Somehow, an east Asian tick that has the ability to essentially clone itself and is a noted invasive species in other parts of the world made its way to Hunterdon County.
And it wasn't just an isolated tick. There were more than 1,000 found in the western area of New Jersey.
The story began in August 2017, when a resident showed up at the Hunterdon County Health Department with samples of the ticks that had started crawling on her arm while she'd been shearing a sheep.
Health department officials noticed that the resident's clothes were covered with the creatures, all tiny larval specimens.
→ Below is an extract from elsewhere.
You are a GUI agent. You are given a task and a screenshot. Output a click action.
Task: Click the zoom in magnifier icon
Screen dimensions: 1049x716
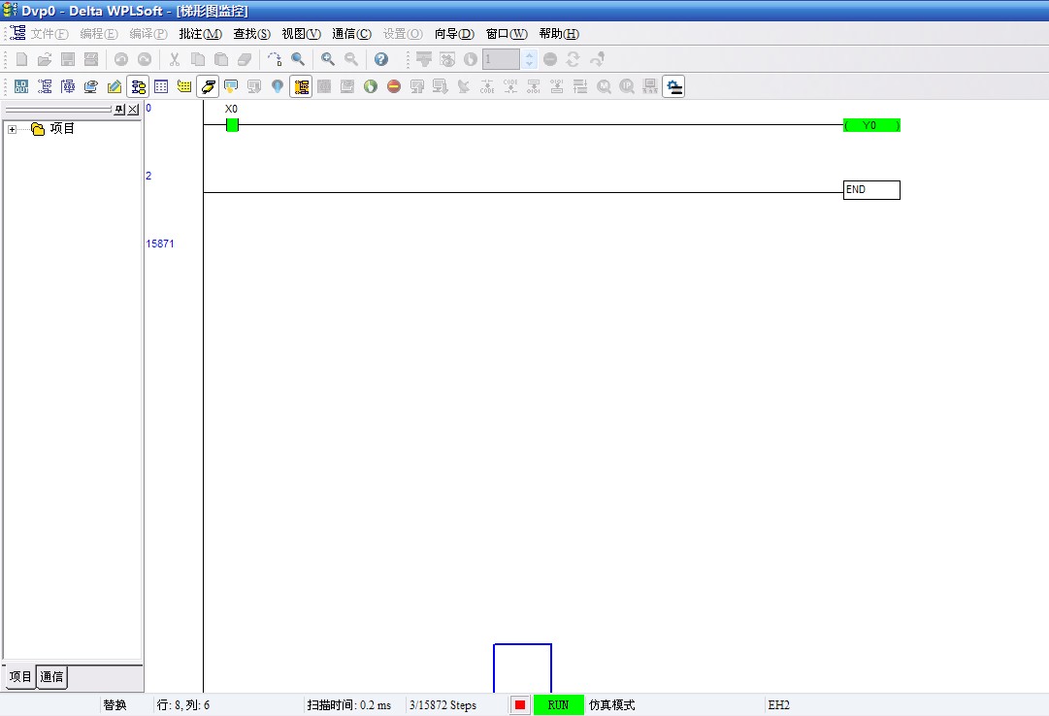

"I get this call from my assistant and he said, 'We've got a resident here who showed up covered in ticks; she's panicking; now we're panicking and her pants are in our freezer,'" Tadhgh Rainey, the head of the health department and lead author on a report documenting the incident, told NPR.
The researchers were able to tell that the ticks belonged to the Haemaphysalis genus, but the specimens didn't match any known Western Hemisphere species.
After further analysis, they identified the culprit: Haemaphysalis longicornis, a tick native to East Asia.
The species can be parthenogenetic, meaning the ticks can reproduce asexually, essentially cloning themselves (this study provides more details on the unique reproductive processes of these particular ticks).
Other regions of the world have had serious problems with this tick, which is capable of "intense infestations," according to the study. Sometimes the insects have even killed animals by draining them of blood, a phenomenon known as exsanguination.
Isolated individual ticks of this species have been captured at border quarantine stations in the past, but this is the first known full-blown infestation in the US.
The infested "patient" in New Jersey was a 12-year-old Icelandic sheep.
Several department officials headed over to assess the animal, and as soon as they entered the paddock, ticks started to cover their pants.
The sheep itself had hundreds, in all three life stages – larva, nymph, and adult. The bugs covered its ears and face and had burrowed through its thick coat.
In one sample batch, the researchers only found one male, making it likely that this collection was a self-cloning one. The paddock was filled with larvae.
Several permethrin washes later, the sheep was found to be parasite free. After several visits, the paddock was eventually found to be tick-free on November 15 and 16.
But the temperature had already dropped below freezing by then, and no one knows whether that killed the ticks or whether they just retreated into the soil, awaiting spring.
Questions and concerns
The big mystery is how the ticks got there. The sheep itself "had no history of travel outside the country," the report authors noted. It hadn't even travelled locally for a few years, and no other domestic animals live on the property.
There are, however, signs that deer and rabbits pass through the area. These ticks are known to infect similar animals, a fact that unfortunately opens the possibility that the pests could be lingering on other nearby creatures -and could start to spread.
"Ultimately there is great concern about the potential for an H. longicornis infestation in NJ, and this is being actively investigated, although the issue will likely not be settled before the spring of 2018, when any surviving ticks would exit diapause and begin host seeking," the report's authors wrote.
If these ticks are capable of surviving a Mid-Atlantic winter, that would be an unfortunate scenario.
Not only are the pests capable of appearing in such numbers that they can literally drain animals of their blood, they can also bite people and carry disease.
In rural China, a bite from one of these ticks can spread an emerging hemorrhagic fever that can be deadly.
These ticks are also known to carry diseases like Anaplasma, Ehrlichia, Borrelia, and a form of spotted fever, according to the study. Some researchers have suggested that the tick can transmit Lyme disease, too.
So while we don't know for sure that they'd spread local diseases here, they appear (like many other ticks) to be capable of carrying a host of different pathogens.
"[W]e advocate continued vigilance because even if this species is not already established in the United States, suitable hosts and habitats are common and widespread here," the report's authors wrote.